Ein Gastbeitrag von RA Rolf Heinemann
Ist ein Unternehmer der Ansicht, ein Wettbewerber verhalte sich wettbewerbswidrig, so soll er ihn gemäß § 12 Abs. 1 S. 1 des Gesetzes gegen den unlauteren Wettbewerb (UWG) vor Einleitung eines gerichtlichen Verfahrens abmahnen. Soweit die Abmahnung berechtigt ist, kann der Unternehmer gemäß § 12 Abs. 1 S. 2 UWG Ersatz der erforderlichen Aufwendungen verlangen.
Diese Kostentragungspflicht ist für den Abgemahnten gegenüber der geforderten strafbewehrten Unterlassungserklärung oftmals das größere Übel und deshalb Ausgangspunkt von Auseinandersetzungen. Besonders gilt dies, wenn sich ein großes Unternehmen mit eigener Rechtsabteilung für eine Abmahnung noch der Hilfe externer Anwälte bedient und den Ersatz der Anwaltskosten fordert.
Nach dem Gesetzeswortlaut kommt es für die Frage des Umfangs der Erstattungspflicht darauf an, ob die Aufwendungen erforderlich waren. Dazu hat der BGH erst jüngst in seinem Urteil vom 08. Mai 2008, Az. I ZR 83/06, die bisherige Rechtsprechung bestätigt. Auch wenn von der tatsächlichen Organisation des abmahnenden Unternehmens auszugehen sei, ist ein Unternehmen mit eigener Rechtsabteilung nach Ansicht des BGH nicht gehalten, die eigenen Juristen für die Vornahme von Abmahnungen einzusetzen. Dies ergebe sich daraus, dass die Verfolgung von Wettbewerbsverstößen nicht zu den eigentlichen Aufgaben eines gewerblichen Unternehmens zähle.
Die konkrete Höhe der zu erstattenden Anwaltskosten bestimmt sich nach den allgemeinen Regeln des Rechtsanwaltsvergütungsgesetzes (RVG). Es kommt also zum einen auf den Gegenstandswert, d.h. dem in einem Geldbetrag ausgedrückten Interesse des Abmahnenden an der Beseitigung des gerügten Wettbewerbsverstoßes an. Maßgeblich dafür sind Art und Umfang des oder der gerügten Wettbewerbsverstöße. Zum anderen hängt die Höhe der Anwaltskosten vom Gebührensatz des Rechtsanwalts ab. Dieser wiederum richtet sich nach dem Unfang oder der Schwierigkeit der Tätigkeit des Anwalts. Es gilt dabei ein Rahmen von 0,5 bis 2,5, der jedoch regelmäßig auf 1,3 begrenzt ist.

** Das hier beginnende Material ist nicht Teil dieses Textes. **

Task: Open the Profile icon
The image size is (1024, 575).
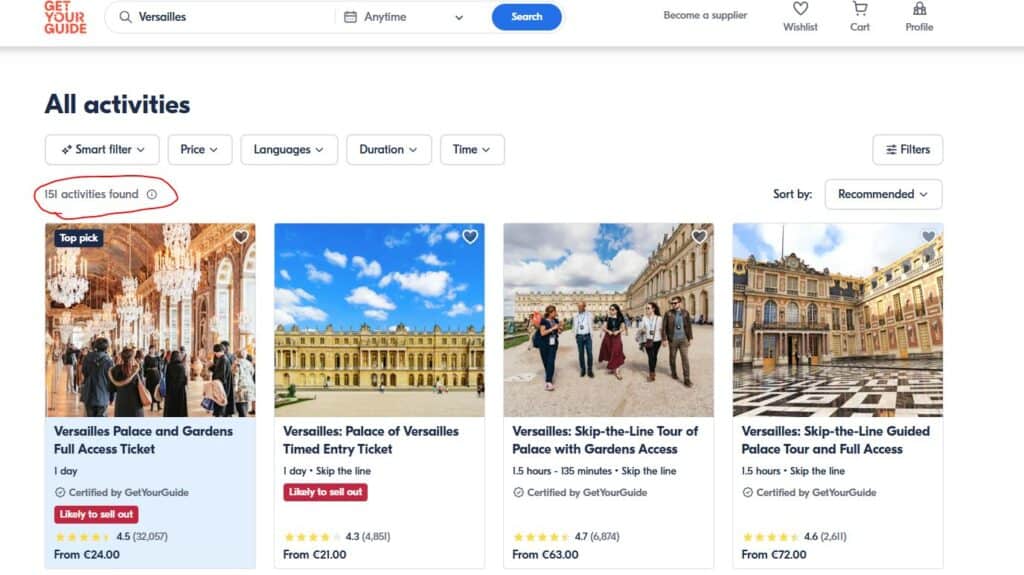Action: coord(919,10)
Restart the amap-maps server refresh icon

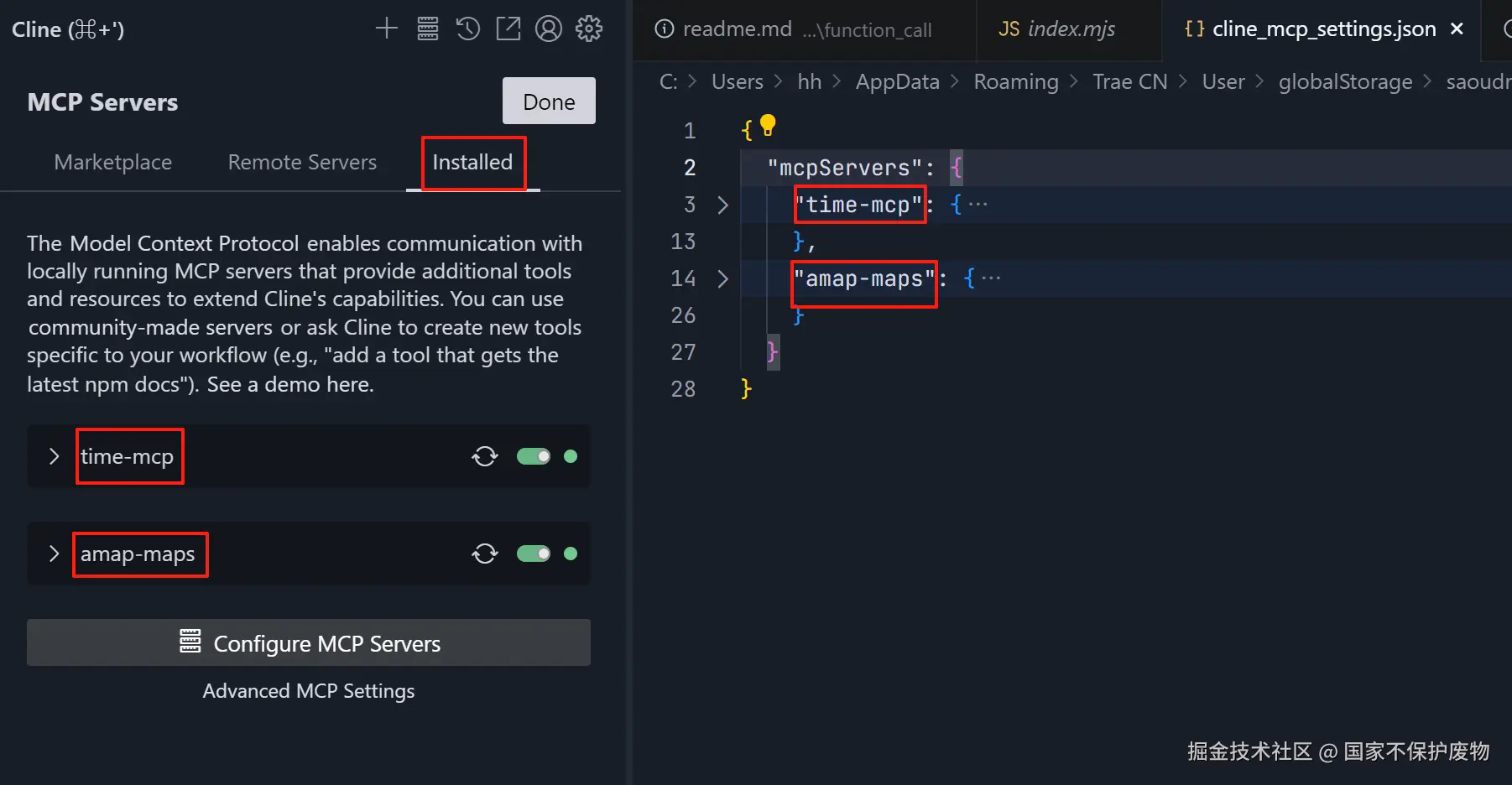485,554
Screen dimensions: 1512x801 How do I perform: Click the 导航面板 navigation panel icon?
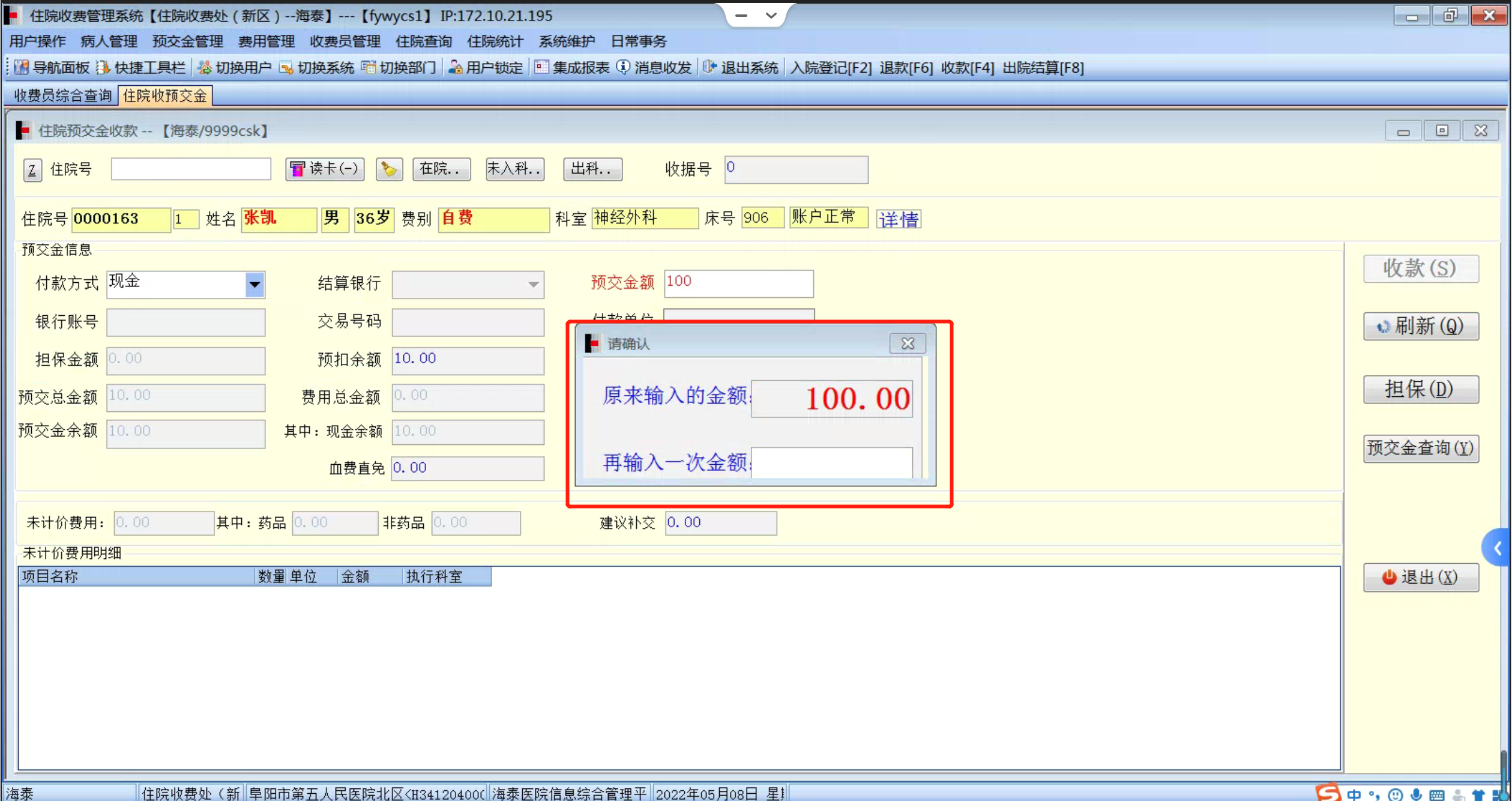[22, 67]
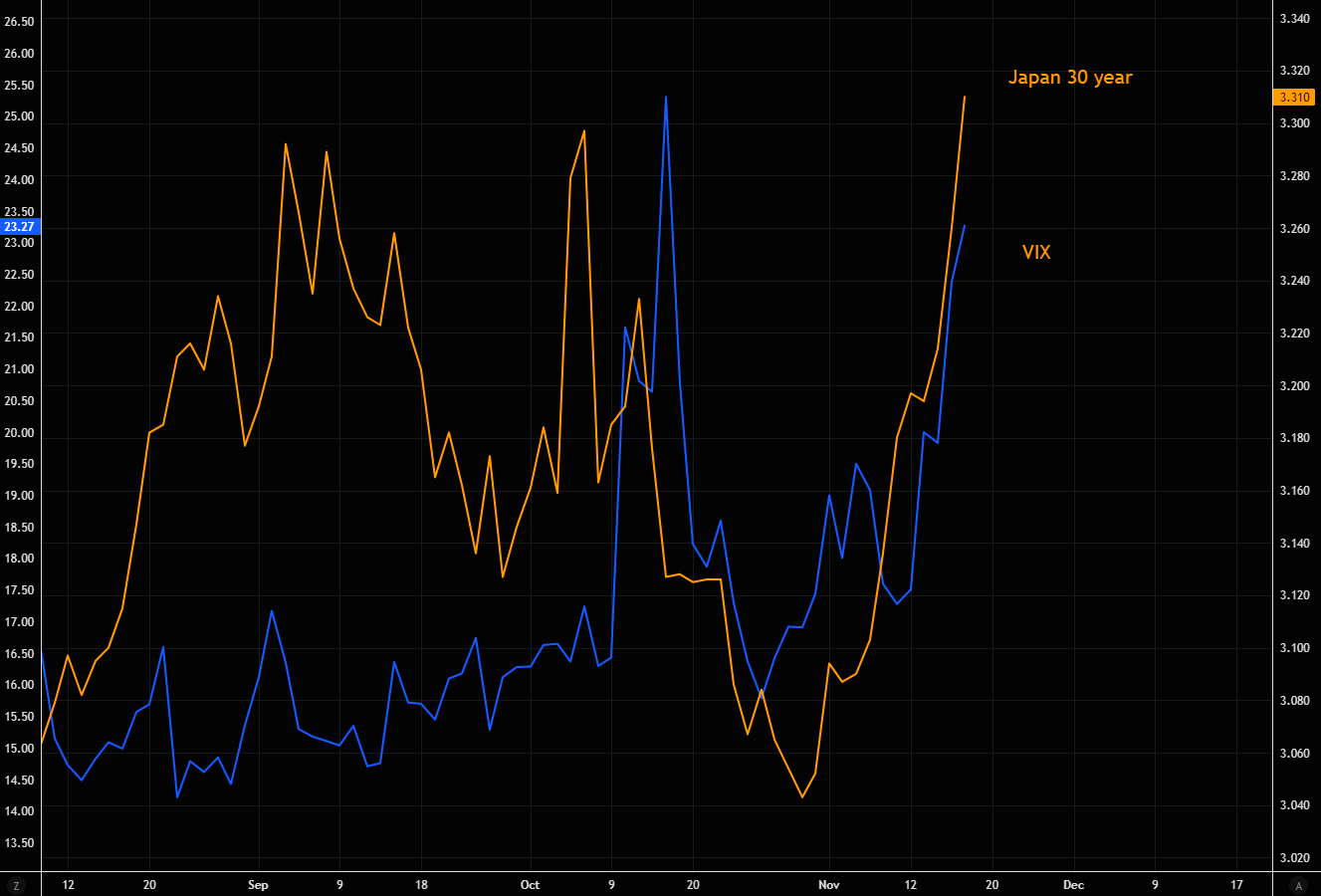The height and width of the screenshot is (896, 1321).
Task: Click the Dec label on the time axis
Action: click(1073, 885)
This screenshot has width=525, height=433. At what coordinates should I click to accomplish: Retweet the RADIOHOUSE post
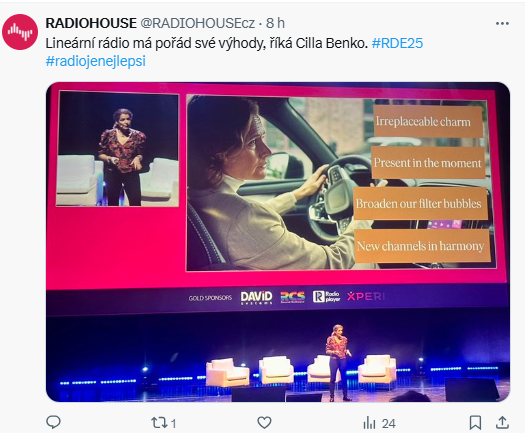(x=158, y=423)
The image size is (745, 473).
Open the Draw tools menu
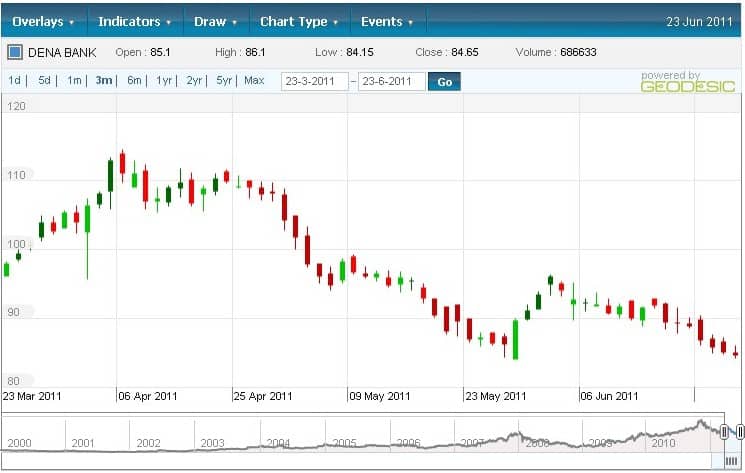216,21
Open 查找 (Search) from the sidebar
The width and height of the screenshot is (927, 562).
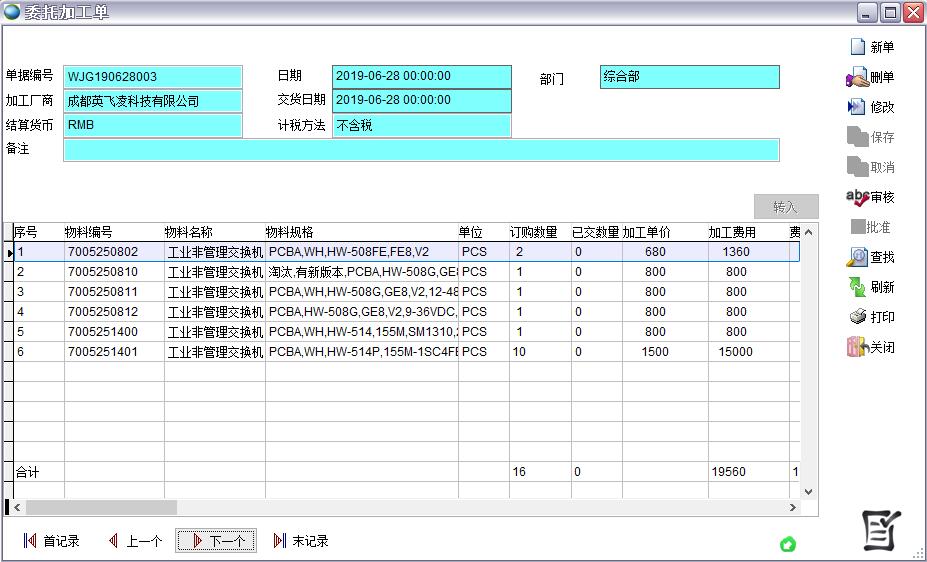point(857,257)
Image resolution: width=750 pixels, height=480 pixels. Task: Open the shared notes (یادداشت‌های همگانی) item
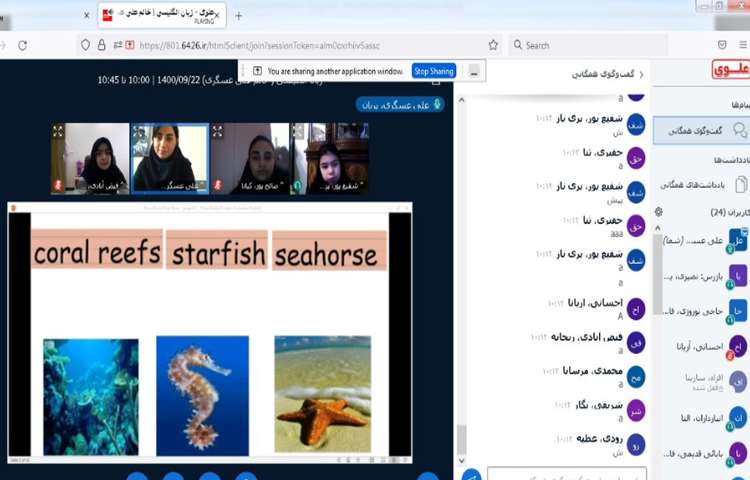coord(705,184)
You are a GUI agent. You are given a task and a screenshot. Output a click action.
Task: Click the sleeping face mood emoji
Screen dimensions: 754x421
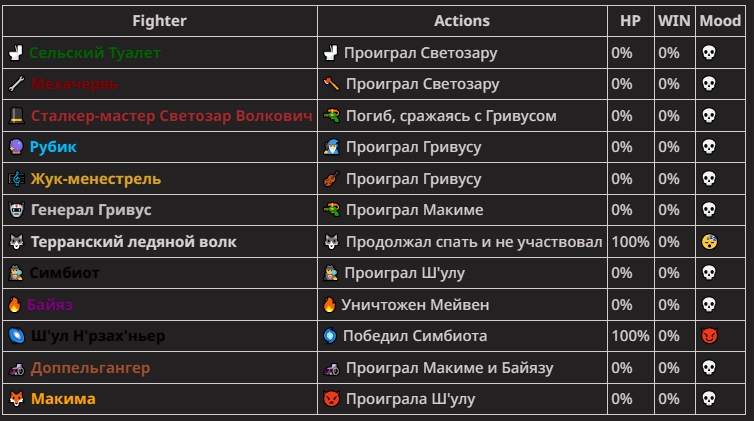[709, 241]
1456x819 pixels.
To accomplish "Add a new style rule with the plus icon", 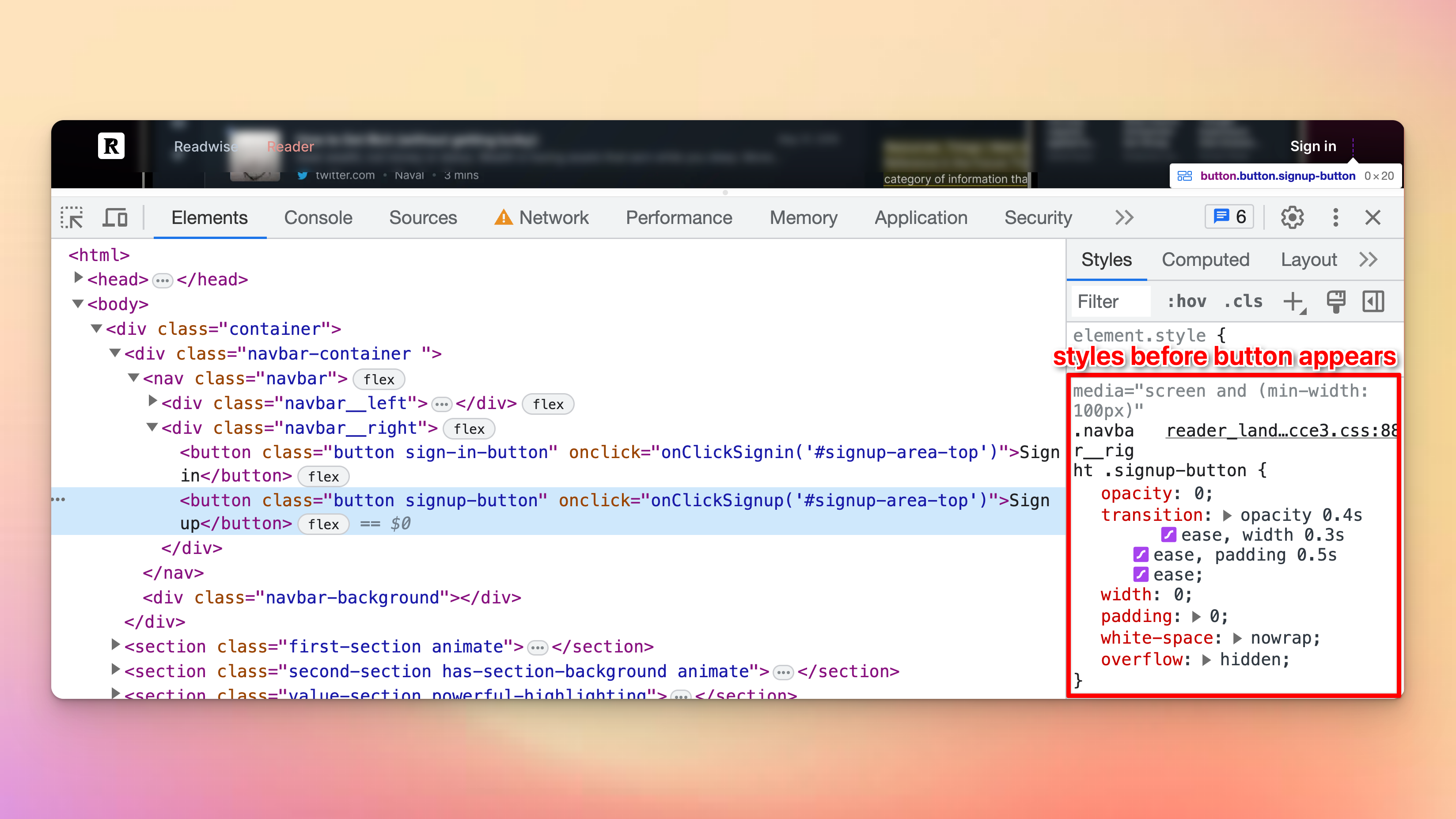I will pos(1293,301).
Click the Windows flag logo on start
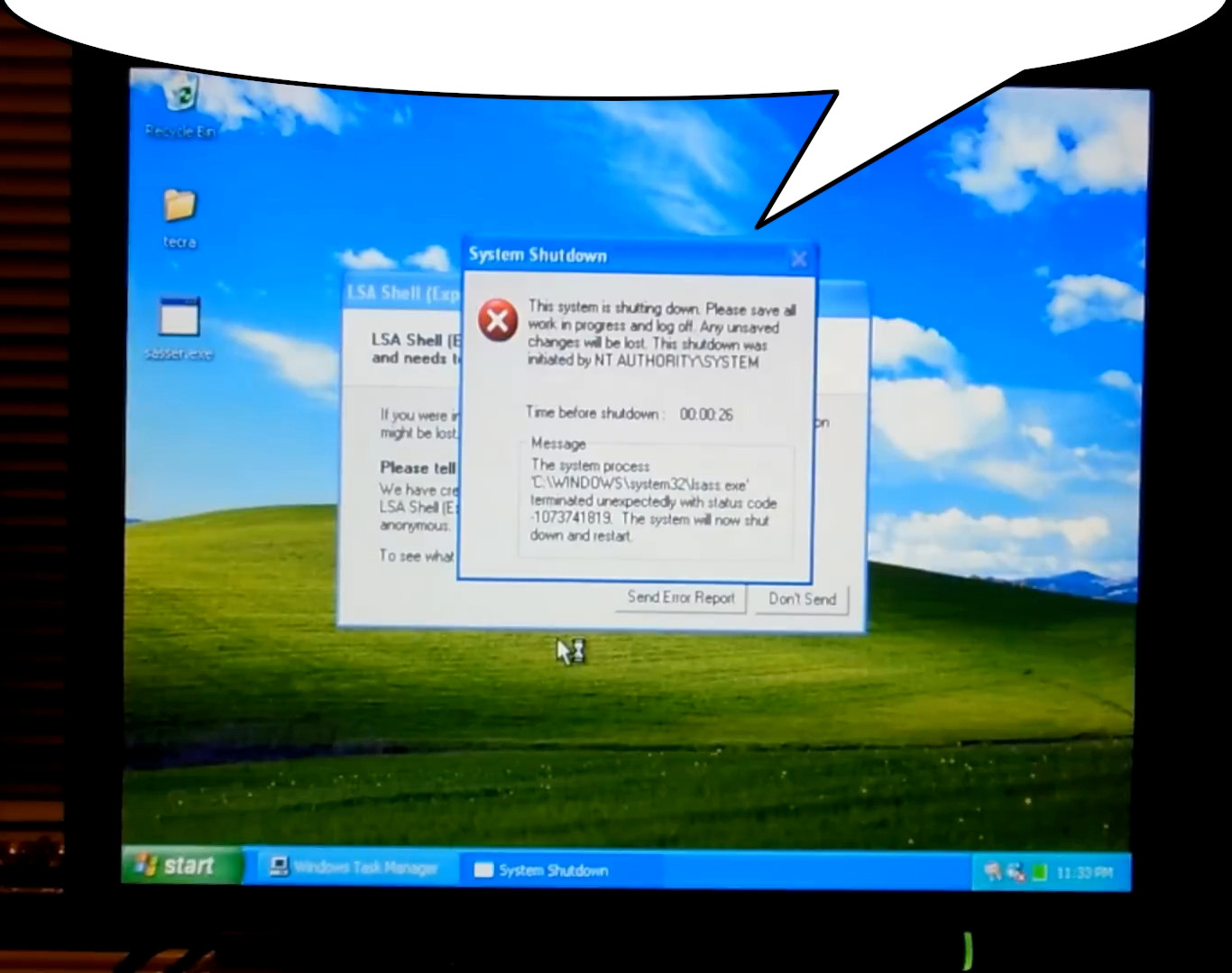 coord(145,865)
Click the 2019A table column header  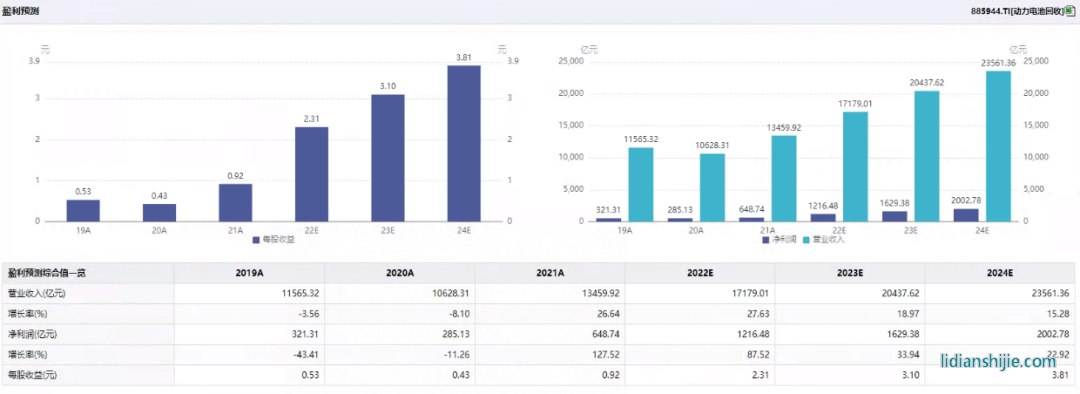(x=249, y=273)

Die Frage nach dem Umfang der Erstattungspflicht stellt sich aber auch, wenn ein Wettbewerbsverein (§ 8 Abs. 3 Nr. 2 UWG) eine Abmahnung ausspricht. Wettbewerbsvereine müssen nach der Rechtsprechung des BGH sachlich und personell so ausgestattet sein, dass sie durchschnittlich schwierige Abmahnungen ohne anwaltliche Hilfe selbst bearbeiten können. Wird dennoch ein Anwalt beauftragt, so geschieht dies ausschließlich im Vereinsinteresse und ein Kostenerstattungsanspruch besteht dann regelmäßig nicht. Mahnt der Verein selbst ab, so kommt nur ein Anspruch auf Ersatz der anteiligen Personal- und Sachkosten in Form einer Kostenpauschale in Betracht, die in der Regel bei 200,00 € liegt.
Um die Gefahr des Entstehens weiterer Kosten in dem Fall, dass der Abmahnende seinen Anspruch auf Kostenerstattung gerichtlich durchsetzt, zu mindern, empfiehlt sich also die genaue Prüfung der Abmahnung. Die Einholung von Rechtsrat kann hier weitere Kosten ggf. vermeiden, so dass es sich in jedem Fall um „gut angelegtes Geld“ handelt.